Director Alfred Hitchcock was always up for a challenge. He made England's first talking film, Blackmail (1929), using the experience to experiment with the use of sound to capture psychological states, created the illusion that Rope (1948) had been shot in a single continuous take and played with 3-D in Dial M for Murder (1954). For the 1944 suspense film Lifeboat, he wanted to see if he could solve the problems of shooting in a small, confined space. He had considered a film set in a telephone booth, but when 20th Century-Fox head Darryl F. Zanuck mentioned that the Maritime Commission had asked him to make a film about the danger of German U-boats in the North Atlantic, he came up with the idea for Lifeboat.

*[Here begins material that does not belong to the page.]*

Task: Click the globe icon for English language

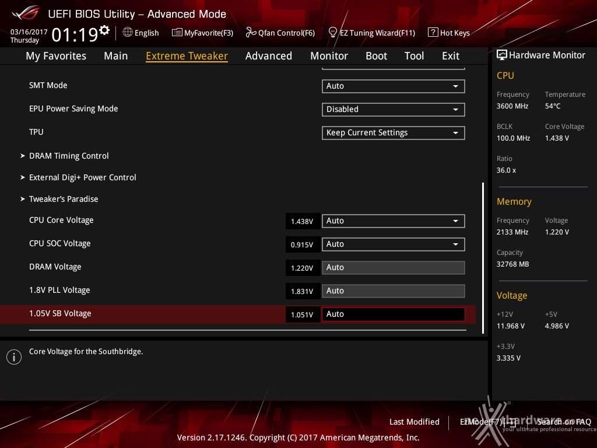Action: coord(128,33)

Working with several writers, including novelist John Steinbeck, he came up with a story about the survivors of a ship sunk by the Nazis during World War II. When they take in a survivor of the U-boat, which has also sunk, it sets the stage for a tense confrontation mirroring tensions among the Allies fighting the war. His biggest casting coup was stage star Tallulah Bankhead, who returned to the screen after 11 years to play fashion reporter Connie Porter. But he also hired such strong talents as Canada Lee, John Hodiak, Hume Cronyn, William Bendix and Walter Slezak, the latter as the German who, in the guise of helping them, tries to steer the ship towards a German port.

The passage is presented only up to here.